Los médicos británicos piden que se regule la medicina alternativa

 

La medicina alternativa está en auge desde hace 20 años. Tanto que en la actualidad factura más de 270.000 millones de pesetas sólo en Gran Bretaña. Así lo refleja al menos un informe de la Universidad de Exeter que publica The Journal of Alternative and Complementary Therapy.
El informe pone de relieve también la escasez de estudios efectuados sobre la efectividad de las terapias alternativas -tanto de sus beneficios como de sus posibles efectos adversos- y su falta de regulación ya que este tipo de medicina no consta de marco legal en prácticamente ningún país europeo.

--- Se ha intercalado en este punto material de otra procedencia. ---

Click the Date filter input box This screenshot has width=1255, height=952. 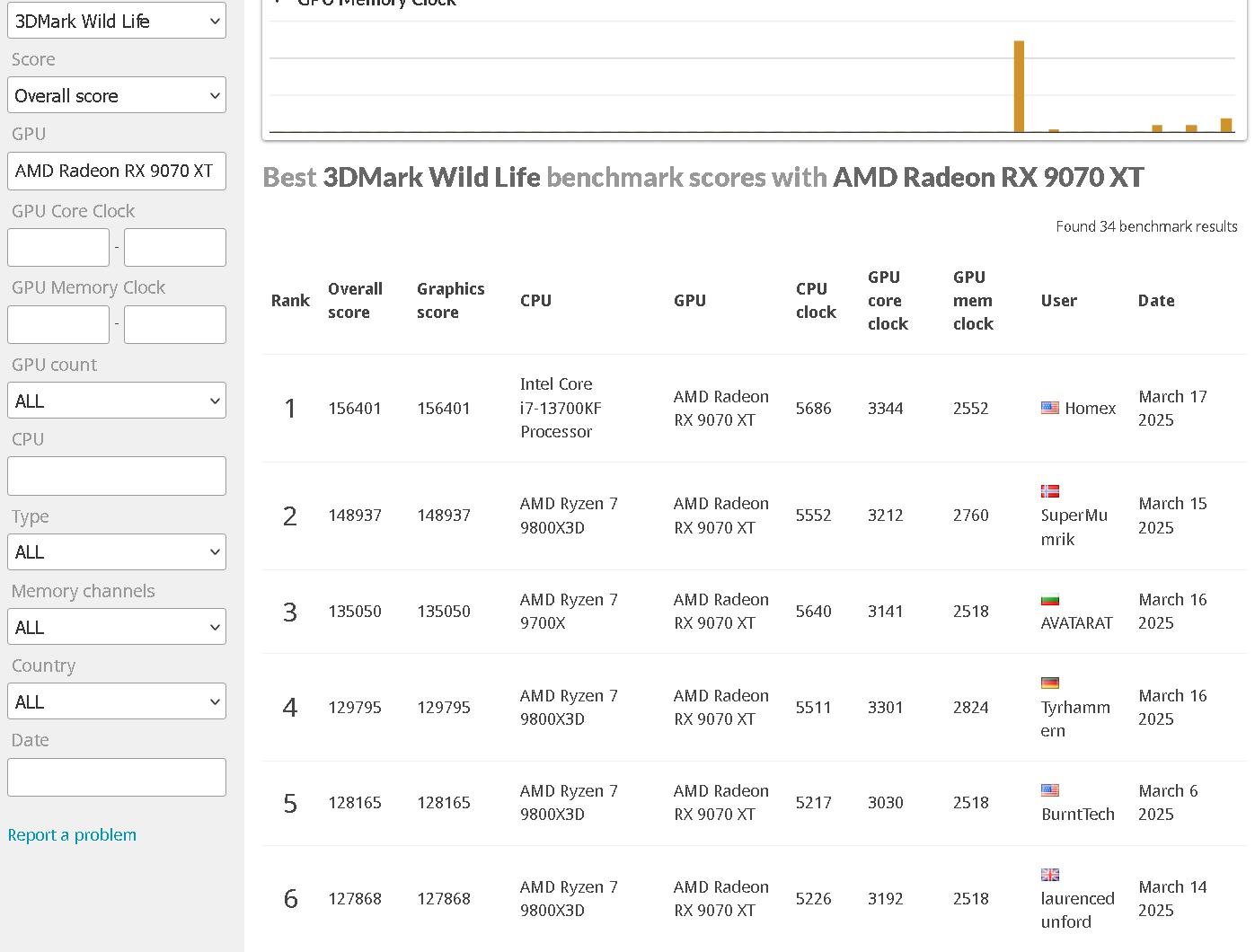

Personas de todas las condiciones utilizan este tipo de terapias, uno de cuyos mayores atractivos es su rápido acceso y la variedad de técnicas: acupuntura, osteopatía, reflexología, homeopatía, etc. Según el estudio las enfermedades crónicas son las más tratadas con ellas así como los problemas de espalda, ansiedad, depresión y jaquecas.
El estudio denuncia la falta de rigor de los tratamientos alternativos ya que no se realizan investigaciones ni tests clínicos como los de los laboratorios farmacéuticos a la vez que propone que se regule legalmente su práctica.